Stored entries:

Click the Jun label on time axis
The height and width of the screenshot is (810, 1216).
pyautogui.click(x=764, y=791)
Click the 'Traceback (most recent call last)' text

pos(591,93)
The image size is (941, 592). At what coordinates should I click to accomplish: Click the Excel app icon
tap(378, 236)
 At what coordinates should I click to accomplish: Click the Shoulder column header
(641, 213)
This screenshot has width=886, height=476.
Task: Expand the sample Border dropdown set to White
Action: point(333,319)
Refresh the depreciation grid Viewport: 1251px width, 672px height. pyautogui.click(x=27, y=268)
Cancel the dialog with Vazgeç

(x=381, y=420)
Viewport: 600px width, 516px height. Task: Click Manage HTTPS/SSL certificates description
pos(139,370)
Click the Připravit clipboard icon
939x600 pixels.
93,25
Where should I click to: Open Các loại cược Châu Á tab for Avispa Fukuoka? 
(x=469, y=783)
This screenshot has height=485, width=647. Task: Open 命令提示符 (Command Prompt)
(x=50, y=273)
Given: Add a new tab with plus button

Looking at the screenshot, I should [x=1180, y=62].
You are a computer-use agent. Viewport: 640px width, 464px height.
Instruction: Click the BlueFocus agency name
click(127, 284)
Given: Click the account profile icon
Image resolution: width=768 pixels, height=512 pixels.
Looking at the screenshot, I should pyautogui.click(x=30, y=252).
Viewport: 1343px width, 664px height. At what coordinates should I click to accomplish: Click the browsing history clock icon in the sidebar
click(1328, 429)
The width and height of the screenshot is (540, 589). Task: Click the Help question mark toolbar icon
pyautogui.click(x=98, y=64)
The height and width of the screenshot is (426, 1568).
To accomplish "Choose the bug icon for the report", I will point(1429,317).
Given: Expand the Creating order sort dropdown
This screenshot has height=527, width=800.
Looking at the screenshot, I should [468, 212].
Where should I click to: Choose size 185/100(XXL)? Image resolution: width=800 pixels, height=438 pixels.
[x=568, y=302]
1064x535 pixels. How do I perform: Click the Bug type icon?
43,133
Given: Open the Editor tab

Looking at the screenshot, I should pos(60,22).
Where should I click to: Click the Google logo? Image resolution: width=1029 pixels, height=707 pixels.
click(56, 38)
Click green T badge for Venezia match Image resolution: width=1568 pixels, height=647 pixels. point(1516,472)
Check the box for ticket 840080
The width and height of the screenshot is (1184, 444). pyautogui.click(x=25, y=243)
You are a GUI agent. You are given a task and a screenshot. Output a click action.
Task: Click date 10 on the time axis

* _EXERCISE OBJECTIVE_
Reproduce every line from the entries that holds the word "time".

* _RESULT OF THIS TASK_
Click the Jun label on time axis
Task: Click date 10 on the time axis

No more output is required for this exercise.